The expressions of transforming growth factor beta (TGF-beta) and its receptor and TGF-beta inhibitory element (TIE)-binding protein were examined on human gastric carcinomas by Northern blot hybridization, immunohistochemistry, affinity labeling and gel retardation analysis. TGF-beta mRNA was expressed in tumor and normal tissues at various levels. Immunohistochemically, TGF-beta expression was confirmed to be present within tumor cells. Out of the 17 human gastric carcinoma tissues, 14 (82%) showed a reduction in the level of type I receptor (65 kDa) for TGF-beta when compared to corresponding normal mucosas. Interestingly, in seven of the 14 tumors the level of TIE-binding protein in the tumor tissue was lower than that in normal mucosa.
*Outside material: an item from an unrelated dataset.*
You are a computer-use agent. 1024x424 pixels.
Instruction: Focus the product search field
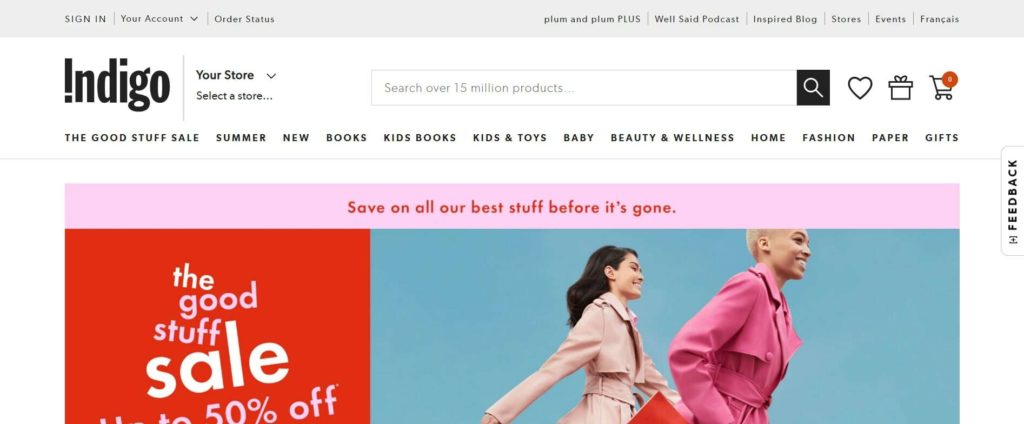[584, 88]
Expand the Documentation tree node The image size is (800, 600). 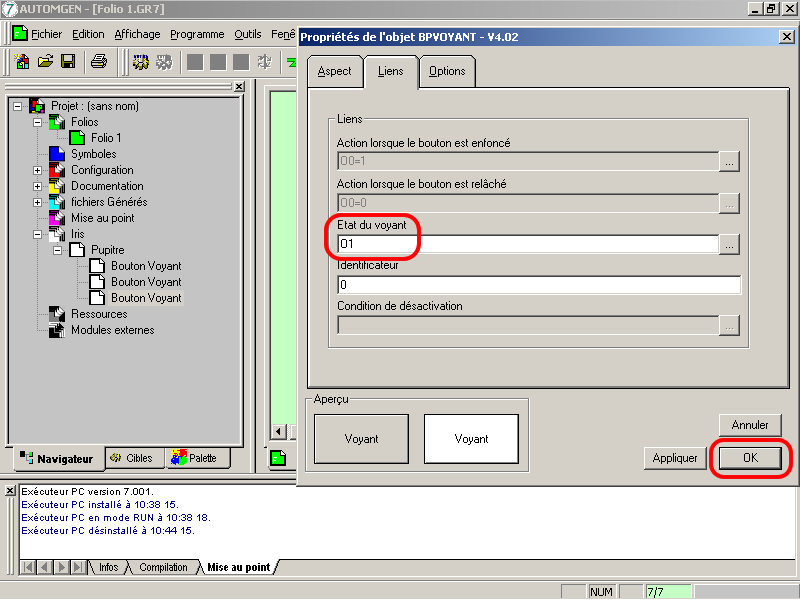[x=37, y=186]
Human gastric carcinoma cell line TMK-1, whose growth was inhibited by TGF-beta, had only type I receptor for TGF-beta and showed a high level of TIE-binding protein. Conversely, MKN-1, a TGF-beta-resistant cell line, exhibited an extremely low level of TGF-beta receptor and had no TIE-binding protein. These results overall indicate that although human gastric carcinoma cells produced TGF-beta, they showed a reduction in TGF-beta type I receptor and a low level of TIE-binding protein, resulting in escape from growth inhibition by TGF-beta.